Approach To Restraint Of Young People To Be Overhauled Following Independent Review

 The approach to the restraint of young people in young offender institutions, secure training centres and secure children’s homes (under-18 secure estates) is to be overhauled, the Government announced today. The reform programme is to be backed by an additional £4.9m over the next two years.

The announcement follows the publication of the report, Independent Review of Restraint in Juvenile Secure Settings, earlier today. The review was co-chaired by Peter Smallridge and Andrew Williamson, two distinguished experts from the field of children’s social services, and examined current policy and practice on the use of restraint with a focus on the prevention of risk of harm.

The review was commissioned by the Government following inquests in 2007 into the deaths of Gareth Myatt and Adam Rickwood in secure training centres.

The joint review found widespread acceptance that it is sometimes necessary to use force to restrain young people in the secure estate, particularly when failing to do so would place a young person or others in danger.

Key findings and recommendations of the review included:

* Certain restraint techniques, including the double basket hold, should be removed permanently.
* In exceptional circumstances, it may be appropriate to use pain compliance techniques of restraint to ensure the safety of young people or staff.
* All staff should have consistent and comprehensive training in the awareness of risk factors in restraint; the monitoring of warning signs in young people; and the need to take action quickly.

In its response to the review, the Government has undertaken to accept and implement nearly all of its recommendations and to implement a major programme of work to address concerns, remedy problems, and introduce greater consistency.

Justice Minister David Hanson said:

“The use of physical restraint on young people under 18 gives rise to strong views. It is generally agreed that as far as possible restraint is to be avoided and, where it is unavoidable, that the methods used should be as safe as possible and employed only by staff who have received proper, and regularly-renewed, training. It is important that the training should include instruction in how to defuse potential incidents, so that use of restraint can be avoided wherever possible.

“I would like to thank co-chairs Peter Smallridge and Andrew Williamson for introducing such an impressive body of evidence to the debate on restraint in their independent review.

“We will take on their recommendations and drive through a programme of effective change.

“We have asked the co-chairs, as independent experts, to monitor this programme and to report back to us during each of the first two years after implementation on the extent to which the changes they have recommended have been put into practice.”
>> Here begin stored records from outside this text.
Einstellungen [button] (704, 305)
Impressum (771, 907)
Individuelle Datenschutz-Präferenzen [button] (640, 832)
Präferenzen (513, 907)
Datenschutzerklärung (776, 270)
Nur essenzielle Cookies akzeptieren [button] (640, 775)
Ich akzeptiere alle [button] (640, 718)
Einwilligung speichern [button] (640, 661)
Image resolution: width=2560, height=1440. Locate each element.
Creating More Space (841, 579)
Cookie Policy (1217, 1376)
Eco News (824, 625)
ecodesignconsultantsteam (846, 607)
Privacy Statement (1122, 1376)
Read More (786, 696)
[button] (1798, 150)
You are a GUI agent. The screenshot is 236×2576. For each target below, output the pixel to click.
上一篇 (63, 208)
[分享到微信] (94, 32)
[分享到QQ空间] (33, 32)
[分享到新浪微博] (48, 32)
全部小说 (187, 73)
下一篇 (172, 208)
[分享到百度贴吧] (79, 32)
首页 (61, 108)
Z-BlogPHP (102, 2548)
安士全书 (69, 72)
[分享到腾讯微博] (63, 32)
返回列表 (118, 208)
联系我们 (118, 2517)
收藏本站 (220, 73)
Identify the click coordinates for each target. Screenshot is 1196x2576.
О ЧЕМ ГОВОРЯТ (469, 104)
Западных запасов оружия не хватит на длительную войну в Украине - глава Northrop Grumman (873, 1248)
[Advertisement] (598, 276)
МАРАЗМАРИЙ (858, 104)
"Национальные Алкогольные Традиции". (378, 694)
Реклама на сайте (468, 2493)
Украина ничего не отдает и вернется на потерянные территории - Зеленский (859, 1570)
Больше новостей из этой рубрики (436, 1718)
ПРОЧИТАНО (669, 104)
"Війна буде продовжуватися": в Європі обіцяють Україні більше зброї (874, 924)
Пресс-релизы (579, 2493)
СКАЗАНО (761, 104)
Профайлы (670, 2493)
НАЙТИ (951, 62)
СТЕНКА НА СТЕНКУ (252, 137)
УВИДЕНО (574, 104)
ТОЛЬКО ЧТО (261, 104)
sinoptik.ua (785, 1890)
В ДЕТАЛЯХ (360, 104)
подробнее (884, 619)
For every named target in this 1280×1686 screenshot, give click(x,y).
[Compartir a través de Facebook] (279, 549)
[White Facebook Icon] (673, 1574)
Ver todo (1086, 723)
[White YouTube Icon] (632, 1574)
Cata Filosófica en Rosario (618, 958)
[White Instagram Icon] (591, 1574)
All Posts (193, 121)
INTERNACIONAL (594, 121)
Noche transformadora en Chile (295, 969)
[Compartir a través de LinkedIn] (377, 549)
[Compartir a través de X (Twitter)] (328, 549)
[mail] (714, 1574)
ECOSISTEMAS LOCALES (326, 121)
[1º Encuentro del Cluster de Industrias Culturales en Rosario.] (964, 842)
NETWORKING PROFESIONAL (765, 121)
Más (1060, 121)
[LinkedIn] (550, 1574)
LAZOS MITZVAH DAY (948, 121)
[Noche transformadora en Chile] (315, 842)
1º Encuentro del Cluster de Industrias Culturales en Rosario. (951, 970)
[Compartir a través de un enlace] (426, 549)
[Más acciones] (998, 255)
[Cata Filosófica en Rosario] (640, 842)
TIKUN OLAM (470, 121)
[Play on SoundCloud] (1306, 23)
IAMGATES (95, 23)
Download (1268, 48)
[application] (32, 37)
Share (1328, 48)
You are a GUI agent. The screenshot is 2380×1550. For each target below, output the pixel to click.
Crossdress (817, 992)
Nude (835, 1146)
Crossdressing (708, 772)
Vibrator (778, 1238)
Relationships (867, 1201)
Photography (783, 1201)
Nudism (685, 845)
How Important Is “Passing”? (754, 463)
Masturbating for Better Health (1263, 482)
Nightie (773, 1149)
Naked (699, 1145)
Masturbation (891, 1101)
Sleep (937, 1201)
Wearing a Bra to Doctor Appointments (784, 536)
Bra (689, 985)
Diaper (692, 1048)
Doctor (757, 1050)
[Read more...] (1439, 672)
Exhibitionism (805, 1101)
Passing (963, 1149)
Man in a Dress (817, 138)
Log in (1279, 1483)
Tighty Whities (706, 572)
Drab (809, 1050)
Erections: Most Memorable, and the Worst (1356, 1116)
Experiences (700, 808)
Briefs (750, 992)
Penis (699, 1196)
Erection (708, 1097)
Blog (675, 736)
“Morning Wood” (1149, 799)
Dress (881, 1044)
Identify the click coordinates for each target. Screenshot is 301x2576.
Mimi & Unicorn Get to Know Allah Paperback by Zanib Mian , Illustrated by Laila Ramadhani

Childrens’ Minister Beverley Hughes said:

“The use of restraint on young people is an important and sensitive issue and our priority is to ensure rigorous safeguarding for young people in custody.

“The independent Chairs of the review have balanced the need for appropriate safeguards and monitoring with an acceptance that occasionally it is necessary to use restraint as a last resort to protect other young people and staff.

“Our aim is to make maximum progress to implement change in the young people’s estate as quickly as possible. The additional money we will provide will support a package of measures to drive change, including enhanced training in working with young people, defusing difficult situations and behaviour management, so that we can be certain that restraint is only ever used as a last resort and with rigorous safeguards.”